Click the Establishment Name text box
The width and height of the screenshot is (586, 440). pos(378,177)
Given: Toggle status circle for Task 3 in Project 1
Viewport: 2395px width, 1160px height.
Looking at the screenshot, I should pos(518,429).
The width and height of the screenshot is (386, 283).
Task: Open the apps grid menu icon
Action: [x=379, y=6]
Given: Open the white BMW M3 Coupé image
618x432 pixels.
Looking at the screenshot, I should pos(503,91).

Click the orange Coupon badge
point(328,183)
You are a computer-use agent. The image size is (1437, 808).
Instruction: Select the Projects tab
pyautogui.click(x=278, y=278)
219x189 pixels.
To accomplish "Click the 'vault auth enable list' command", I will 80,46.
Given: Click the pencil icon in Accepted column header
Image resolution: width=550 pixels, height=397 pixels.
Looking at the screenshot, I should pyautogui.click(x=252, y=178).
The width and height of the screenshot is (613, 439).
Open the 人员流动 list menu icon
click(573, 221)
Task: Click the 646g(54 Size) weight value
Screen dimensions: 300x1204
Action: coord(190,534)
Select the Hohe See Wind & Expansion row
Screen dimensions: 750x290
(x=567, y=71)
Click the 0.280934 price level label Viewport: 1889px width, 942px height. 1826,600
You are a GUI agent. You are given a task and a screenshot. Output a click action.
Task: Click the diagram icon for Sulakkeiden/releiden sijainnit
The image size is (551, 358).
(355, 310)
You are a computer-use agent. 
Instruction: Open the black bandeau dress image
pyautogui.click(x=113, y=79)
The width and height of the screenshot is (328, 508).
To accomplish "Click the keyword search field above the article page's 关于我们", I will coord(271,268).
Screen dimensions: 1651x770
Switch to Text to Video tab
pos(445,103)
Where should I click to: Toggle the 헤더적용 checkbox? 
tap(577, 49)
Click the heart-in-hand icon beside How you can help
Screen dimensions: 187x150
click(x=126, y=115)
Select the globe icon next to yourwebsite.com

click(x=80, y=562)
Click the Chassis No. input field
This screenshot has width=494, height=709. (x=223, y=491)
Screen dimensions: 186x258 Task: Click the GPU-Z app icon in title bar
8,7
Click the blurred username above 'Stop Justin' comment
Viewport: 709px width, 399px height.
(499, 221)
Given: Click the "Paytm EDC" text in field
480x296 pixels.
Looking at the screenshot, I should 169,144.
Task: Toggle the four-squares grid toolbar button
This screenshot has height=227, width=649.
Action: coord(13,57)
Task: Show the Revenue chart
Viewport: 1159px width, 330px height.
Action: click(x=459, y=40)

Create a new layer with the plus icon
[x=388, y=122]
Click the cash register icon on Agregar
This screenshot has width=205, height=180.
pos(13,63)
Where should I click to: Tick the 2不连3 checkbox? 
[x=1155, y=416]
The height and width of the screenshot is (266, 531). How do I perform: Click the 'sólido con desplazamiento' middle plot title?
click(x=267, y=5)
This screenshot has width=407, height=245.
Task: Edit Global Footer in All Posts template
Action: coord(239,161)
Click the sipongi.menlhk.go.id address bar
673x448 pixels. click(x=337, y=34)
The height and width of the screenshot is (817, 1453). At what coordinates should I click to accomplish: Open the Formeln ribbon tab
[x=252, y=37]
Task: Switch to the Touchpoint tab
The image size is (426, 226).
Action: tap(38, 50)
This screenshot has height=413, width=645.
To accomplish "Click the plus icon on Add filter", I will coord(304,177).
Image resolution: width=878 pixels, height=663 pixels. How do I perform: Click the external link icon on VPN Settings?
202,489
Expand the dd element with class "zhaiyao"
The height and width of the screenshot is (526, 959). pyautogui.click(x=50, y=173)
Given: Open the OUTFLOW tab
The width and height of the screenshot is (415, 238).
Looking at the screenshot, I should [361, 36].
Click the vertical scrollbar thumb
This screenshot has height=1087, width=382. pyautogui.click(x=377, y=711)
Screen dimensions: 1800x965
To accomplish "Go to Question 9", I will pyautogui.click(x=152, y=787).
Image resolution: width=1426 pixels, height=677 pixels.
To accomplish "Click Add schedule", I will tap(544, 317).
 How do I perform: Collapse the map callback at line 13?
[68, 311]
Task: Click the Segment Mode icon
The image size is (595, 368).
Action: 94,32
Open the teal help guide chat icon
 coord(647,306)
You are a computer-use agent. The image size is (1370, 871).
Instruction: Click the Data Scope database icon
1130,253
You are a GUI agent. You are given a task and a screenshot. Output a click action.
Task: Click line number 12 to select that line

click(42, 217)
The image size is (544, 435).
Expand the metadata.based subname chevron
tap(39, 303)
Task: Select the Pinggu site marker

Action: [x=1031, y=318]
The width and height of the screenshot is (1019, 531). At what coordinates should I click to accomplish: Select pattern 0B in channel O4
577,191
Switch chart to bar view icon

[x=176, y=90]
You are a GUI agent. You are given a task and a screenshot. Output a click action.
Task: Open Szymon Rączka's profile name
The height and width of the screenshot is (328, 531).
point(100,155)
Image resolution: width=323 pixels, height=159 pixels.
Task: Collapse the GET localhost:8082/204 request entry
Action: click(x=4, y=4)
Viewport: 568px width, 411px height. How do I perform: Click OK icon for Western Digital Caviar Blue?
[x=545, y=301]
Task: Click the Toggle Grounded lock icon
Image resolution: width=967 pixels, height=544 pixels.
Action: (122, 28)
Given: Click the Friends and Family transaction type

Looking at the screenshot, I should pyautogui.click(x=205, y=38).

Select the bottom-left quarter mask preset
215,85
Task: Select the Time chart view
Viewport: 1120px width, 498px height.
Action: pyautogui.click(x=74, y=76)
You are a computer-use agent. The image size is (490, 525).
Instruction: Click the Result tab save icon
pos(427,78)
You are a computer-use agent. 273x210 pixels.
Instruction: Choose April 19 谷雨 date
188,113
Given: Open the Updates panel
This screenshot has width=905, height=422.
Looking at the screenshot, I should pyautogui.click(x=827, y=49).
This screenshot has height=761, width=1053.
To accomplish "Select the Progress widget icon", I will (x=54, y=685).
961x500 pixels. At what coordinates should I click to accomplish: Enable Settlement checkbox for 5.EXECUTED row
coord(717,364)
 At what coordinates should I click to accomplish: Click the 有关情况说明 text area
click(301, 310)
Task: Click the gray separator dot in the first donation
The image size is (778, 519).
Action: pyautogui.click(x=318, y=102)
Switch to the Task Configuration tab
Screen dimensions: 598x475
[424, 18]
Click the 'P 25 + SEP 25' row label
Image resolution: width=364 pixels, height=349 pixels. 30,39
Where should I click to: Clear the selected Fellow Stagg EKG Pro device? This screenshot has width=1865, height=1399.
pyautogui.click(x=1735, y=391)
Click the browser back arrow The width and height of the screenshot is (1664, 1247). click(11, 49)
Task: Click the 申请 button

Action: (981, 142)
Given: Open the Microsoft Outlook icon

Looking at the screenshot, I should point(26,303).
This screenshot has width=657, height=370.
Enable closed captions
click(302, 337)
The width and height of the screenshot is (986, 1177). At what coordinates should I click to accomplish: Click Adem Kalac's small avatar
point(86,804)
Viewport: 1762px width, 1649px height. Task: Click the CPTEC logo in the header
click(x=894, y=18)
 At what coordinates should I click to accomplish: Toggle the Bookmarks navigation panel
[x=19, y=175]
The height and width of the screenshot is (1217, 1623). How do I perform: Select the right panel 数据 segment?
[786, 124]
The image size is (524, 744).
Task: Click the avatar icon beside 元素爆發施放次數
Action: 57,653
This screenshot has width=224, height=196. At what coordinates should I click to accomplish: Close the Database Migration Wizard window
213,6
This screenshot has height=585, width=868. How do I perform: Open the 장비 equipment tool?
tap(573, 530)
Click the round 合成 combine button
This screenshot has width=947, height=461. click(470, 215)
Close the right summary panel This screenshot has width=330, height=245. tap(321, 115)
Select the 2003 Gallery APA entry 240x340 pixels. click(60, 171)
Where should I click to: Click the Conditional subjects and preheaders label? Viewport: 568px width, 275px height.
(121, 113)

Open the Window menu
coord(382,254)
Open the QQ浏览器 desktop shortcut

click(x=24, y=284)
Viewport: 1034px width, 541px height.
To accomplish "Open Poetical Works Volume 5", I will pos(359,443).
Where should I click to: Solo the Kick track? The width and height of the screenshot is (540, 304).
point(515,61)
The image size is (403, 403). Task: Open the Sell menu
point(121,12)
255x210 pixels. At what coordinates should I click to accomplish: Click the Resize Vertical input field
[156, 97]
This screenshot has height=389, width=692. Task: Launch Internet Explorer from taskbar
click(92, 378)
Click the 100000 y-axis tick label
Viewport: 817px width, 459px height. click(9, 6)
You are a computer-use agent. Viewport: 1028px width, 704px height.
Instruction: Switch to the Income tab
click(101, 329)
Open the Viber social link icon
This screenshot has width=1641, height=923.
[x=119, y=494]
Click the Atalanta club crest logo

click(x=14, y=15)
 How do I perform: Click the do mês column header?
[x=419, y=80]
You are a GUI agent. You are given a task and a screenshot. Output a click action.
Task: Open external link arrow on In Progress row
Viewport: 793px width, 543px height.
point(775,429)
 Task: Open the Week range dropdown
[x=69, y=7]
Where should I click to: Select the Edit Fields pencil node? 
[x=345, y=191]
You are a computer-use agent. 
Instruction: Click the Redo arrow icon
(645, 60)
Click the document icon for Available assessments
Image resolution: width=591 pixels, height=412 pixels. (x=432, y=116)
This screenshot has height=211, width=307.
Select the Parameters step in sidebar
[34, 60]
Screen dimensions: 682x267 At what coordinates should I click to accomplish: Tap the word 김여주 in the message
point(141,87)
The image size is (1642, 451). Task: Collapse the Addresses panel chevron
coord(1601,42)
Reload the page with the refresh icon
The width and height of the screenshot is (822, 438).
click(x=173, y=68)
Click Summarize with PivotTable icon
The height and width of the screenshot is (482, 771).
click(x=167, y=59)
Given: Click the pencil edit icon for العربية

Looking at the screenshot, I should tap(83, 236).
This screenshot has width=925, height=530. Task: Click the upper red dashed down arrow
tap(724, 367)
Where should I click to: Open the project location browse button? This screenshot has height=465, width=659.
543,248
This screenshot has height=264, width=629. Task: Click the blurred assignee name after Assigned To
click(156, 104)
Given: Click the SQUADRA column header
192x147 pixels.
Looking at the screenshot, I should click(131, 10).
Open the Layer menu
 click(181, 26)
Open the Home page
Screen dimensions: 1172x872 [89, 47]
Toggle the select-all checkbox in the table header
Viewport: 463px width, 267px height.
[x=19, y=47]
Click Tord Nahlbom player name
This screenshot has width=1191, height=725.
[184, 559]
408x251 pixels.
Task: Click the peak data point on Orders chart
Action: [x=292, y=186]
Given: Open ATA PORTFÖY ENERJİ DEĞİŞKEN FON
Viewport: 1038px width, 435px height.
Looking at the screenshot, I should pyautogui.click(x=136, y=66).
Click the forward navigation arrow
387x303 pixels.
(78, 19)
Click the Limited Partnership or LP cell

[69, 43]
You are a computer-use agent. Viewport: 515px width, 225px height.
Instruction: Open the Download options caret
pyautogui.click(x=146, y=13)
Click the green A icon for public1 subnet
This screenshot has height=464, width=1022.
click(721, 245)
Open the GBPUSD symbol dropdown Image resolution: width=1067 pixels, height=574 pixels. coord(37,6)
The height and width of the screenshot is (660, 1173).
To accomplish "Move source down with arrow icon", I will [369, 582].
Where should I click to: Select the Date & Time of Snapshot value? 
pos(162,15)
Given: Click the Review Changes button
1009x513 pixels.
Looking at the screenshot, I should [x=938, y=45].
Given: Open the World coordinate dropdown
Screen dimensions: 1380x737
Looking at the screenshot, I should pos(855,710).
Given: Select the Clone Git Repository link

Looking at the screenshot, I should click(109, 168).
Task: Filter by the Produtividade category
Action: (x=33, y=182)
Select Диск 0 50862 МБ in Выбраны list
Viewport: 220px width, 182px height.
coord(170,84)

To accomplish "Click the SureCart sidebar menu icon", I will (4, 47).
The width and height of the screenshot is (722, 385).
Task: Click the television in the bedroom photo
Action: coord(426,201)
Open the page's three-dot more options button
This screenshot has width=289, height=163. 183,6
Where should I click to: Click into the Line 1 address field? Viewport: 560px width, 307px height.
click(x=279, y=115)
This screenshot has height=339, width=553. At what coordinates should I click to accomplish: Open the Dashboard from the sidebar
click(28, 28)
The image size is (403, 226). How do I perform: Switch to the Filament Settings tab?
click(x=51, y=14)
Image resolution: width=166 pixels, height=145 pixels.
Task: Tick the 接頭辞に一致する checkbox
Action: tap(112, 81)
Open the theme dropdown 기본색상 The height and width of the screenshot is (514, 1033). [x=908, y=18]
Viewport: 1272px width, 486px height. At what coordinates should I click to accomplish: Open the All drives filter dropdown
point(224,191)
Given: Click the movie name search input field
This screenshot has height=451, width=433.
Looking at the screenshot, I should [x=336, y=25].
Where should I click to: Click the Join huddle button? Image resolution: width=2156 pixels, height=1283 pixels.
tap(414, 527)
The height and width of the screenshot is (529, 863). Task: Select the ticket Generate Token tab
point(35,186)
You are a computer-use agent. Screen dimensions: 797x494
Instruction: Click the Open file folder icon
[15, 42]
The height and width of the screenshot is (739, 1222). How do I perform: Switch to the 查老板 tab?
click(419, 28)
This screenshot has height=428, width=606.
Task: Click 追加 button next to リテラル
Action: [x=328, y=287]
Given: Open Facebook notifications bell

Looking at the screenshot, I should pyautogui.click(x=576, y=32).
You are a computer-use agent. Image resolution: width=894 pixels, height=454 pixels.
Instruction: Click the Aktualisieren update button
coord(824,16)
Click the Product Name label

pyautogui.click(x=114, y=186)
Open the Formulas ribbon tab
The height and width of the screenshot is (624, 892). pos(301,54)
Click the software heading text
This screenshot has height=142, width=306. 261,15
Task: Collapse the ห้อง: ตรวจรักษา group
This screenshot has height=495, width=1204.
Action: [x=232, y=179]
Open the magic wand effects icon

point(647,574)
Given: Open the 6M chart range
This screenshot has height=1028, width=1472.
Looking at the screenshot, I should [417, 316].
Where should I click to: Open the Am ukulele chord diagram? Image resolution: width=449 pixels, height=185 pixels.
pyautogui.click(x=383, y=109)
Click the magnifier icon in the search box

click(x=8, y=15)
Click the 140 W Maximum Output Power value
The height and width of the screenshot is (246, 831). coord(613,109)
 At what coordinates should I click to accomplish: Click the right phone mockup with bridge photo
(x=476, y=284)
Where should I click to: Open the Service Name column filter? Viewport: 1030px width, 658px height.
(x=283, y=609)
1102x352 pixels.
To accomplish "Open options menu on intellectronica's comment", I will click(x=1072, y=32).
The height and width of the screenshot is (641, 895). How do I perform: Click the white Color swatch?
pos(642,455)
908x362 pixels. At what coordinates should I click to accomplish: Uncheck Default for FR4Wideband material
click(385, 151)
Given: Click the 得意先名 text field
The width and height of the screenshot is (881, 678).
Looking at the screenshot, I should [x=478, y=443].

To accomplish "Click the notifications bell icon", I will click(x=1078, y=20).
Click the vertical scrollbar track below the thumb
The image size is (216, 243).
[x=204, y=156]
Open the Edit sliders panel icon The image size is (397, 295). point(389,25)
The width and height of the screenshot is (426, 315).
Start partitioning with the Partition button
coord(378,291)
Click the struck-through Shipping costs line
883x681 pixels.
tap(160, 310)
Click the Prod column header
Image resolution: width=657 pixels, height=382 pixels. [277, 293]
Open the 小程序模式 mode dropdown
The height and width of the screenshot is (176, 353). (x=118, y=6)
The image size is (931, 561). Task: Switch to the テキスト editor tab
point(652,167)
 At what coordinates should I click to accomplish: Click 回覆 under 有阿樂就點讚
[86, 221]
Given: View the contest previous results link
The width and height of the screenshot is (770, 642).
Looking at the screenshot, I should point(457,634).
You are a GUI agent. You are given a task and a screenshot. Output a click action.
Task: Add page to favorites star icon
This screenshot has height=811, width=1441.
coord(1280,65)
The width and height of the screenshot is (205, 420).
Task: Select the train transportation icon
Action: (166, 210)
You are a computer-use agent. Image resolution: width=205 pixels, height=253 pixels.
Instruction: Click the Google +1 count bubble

What is needed → Reproduce the listing above word for word, starting with the line that contains "The width and height of the screenshot is (986, 1177)." and going on through the line that contains "point(121,12)", both of those lines included.

Solution →
The width and height of the screenshot is (986, 1177). At what coordinates should I click to accomplish: Click Adem Kalac's small avatar
point(86,804)
Viewport: 1762px width, 1649px height. Task: Click the CPTEC logo in the header
click(x=894, y=18)
 At what coordinates should I click to accomplish: Toggle the Bookmarks navigation panel
[x=19, y=175]
The height and width of the screenshot is (1217, 1623). How do I perform: Select the right panel 数据 segment?
[786, 124]
The image size is (524, 744).
Task: Click the avatar icon beside 元素爆發施放次數
Action: 57,653
This screenshot has width=224, height=196. At what coordinates should I click to accomplish: Close the Database Migration Wizard window
213,6
This screenshot has height=585, width=868. How do I perform: Open the 장비 equipment tool?
tap(573, 530)
Click the round 合成 combine button
This screenshot has width=947, height=461. click(470, 215)
Close the right summary panel This screenshot has width=330, height=245. tap(321, 115)
Select the 2003 Gallery APA entry 240x340 pixels. click(60, 171)
Where should I click to: Click the Conditional subjects and preheaders label? Viewport: 568px width, 275px height.
(121, 113)

Open the Window menu
coord(382,254)
Open the QQ浏览器 desktop shortcut

click(x=24, y=284)
Viewport: 1034px width, 541px height.
To accomplish "Open Poetical Works Volume 5", I will pos(359,443).
Where should I click to: Solo the Kick track? The width and height of the screenshot is (540, 304).
point(515,61)
The image size is (403, 403). Task: Open the Sell menu
point(121,12)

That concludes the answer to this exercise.